Aerica’s changes have forced the ocean to cast her out, never to return. She feels lonely without Sarah, but doesn’t want to doom her to the same fate. While this scene doesn’t have the same kind of tension as many of the Sirens paintings, the close framing captures Aerica’s sadness and feelings of isolation.
Sarah finds herself descending to the ruling council of their home, Beckoning Rock, to plead for permission to bring Aerica back under the sea. Here the tension lies less in being so close to the surface and more in Sarah’s desperation to reunite with her sister.
Sarah can’t bear to join Aerica on land, but the taboo of land-dwelling still fascinates her—and her contact with Aerica here represents her flirtation with the idea. Any resemblance to Michelangelo’s Creation of Adam is quite intentional, as evolution in this context is akin to the creation of new life. It’s certainly true that the evolved Aerica will now have to live anew.
In this scene, Sarah is moving to meet with Aerica in secret. Since Aerica is supposed to serve as her alibi, this likely takes place before she took to the land. The bubbles and veil add a sinister kind of mystery to this painting.
Heine is ominously vague here. All we know is that Sarah has lost her anonymity and “death is only moments away.” He also obscures Sarah’s face—and what, exactly, she’s looking at—making the situation even more eerie.
This is the point where Aerica begins to leave the ocean. The story frames her first steps onto land through the perspective of Charlotte, a human witnessing them. This painting conveys the anticipation in the air before Aerica finally breaks the surface.
Sarah is convinced she’s found a way to get Aerica a pardon from the Beckoning Rock council. Yet note her look of contemplation and inner turmoil. What she has in mind won’t make the council very happy.
Here, Sarah’s distressed bubbling represents her guilty conscience. She feels responsible because her stories of the forbidden surface world are what drove Aerica to explore it in the first place.
This scene serves to reiterate that Sarah and Aerica broke the covenant of their people by trespassing to the surface. Here, Sarah goes on a solemn journey to beg the council of Beckoning Rock to lift Aerica’s banishment.
Here we find Sarah bowing her head in contemplation. To save her sister, she knows she’ll have to betray her covenant yet again.
We find a relaxing scene here, but it takes on a cautionary subtext now that we know more about how the story unfolds. It’s Aerica’s 13th birthday and Sarah has promised to take her to the beach when she’s older. This promise is what prompts Aerica to trespass to the surface and break her people’s covenant.
This takes place right after Aerica’s banishment. Sarah’s face is obscured to convey her despair at the consequences of her actions and her shame for her role in her sister’s predicament.

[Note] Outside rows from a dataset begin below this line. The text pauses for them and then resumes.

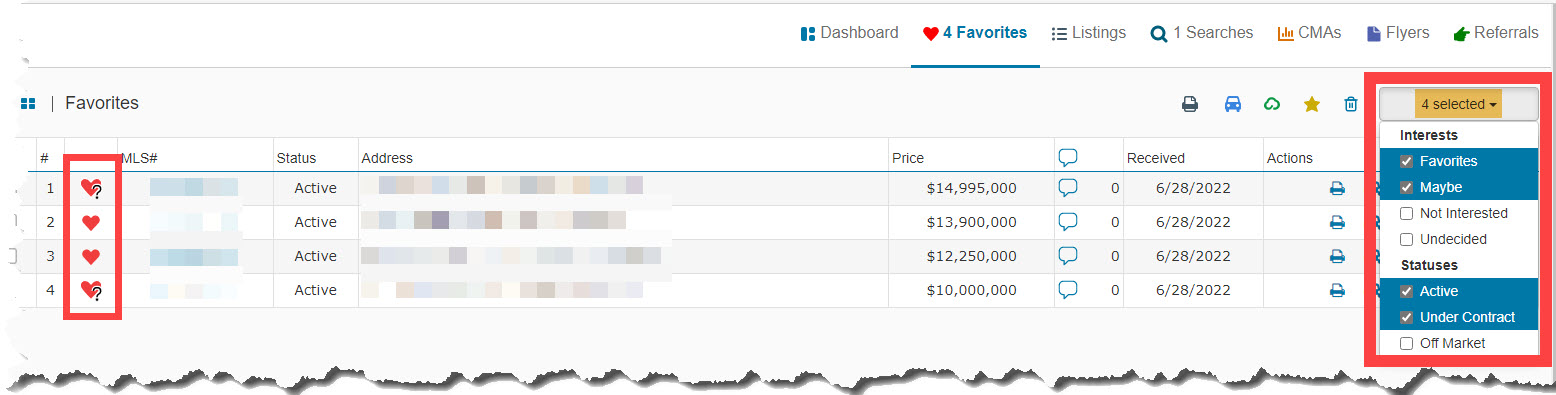Viewport: 1556px width, 395px height.
Task: Toggle the Under Contract checkbox
Action: tap(1407, 317)
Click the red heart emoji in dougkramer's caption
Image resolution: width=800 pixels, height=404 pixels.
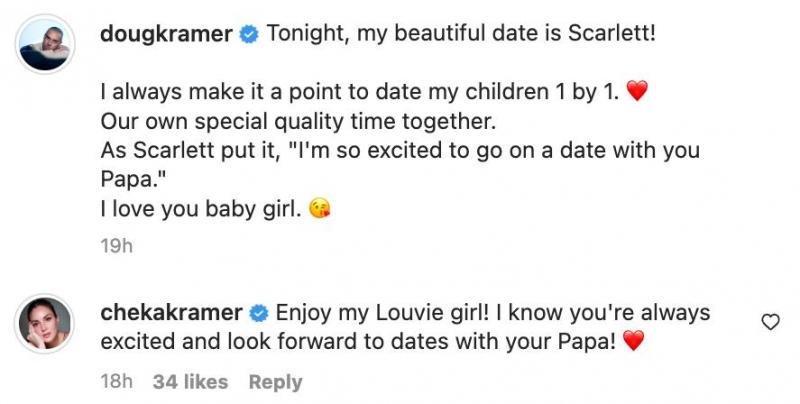pyautogui.click(x=637, y=94)
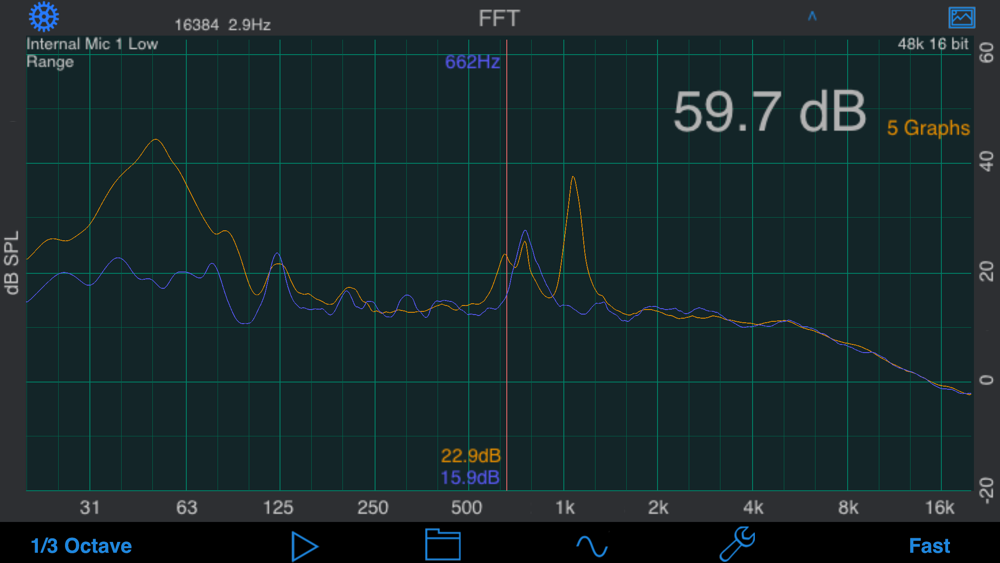Open the wrench tools icon
This screenshot has height=563, width=1000.
tap(737, 544)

The description seems deceptively innocent. Aerica wants to play hide and seek. But in this scene, it’s just becoming clear to Sarah what exactly Aerica means by that—and what it will mean for both of them if she plays along.
15. Sea Sprite
While Sarah pleads to the Beckoning Rock council, Aerica sits in lonely darkness. Unaware of her sister’s actions, she keeps calling out to her. While she waits for a response, Aerica shivers in the freezing Pacific Ocean.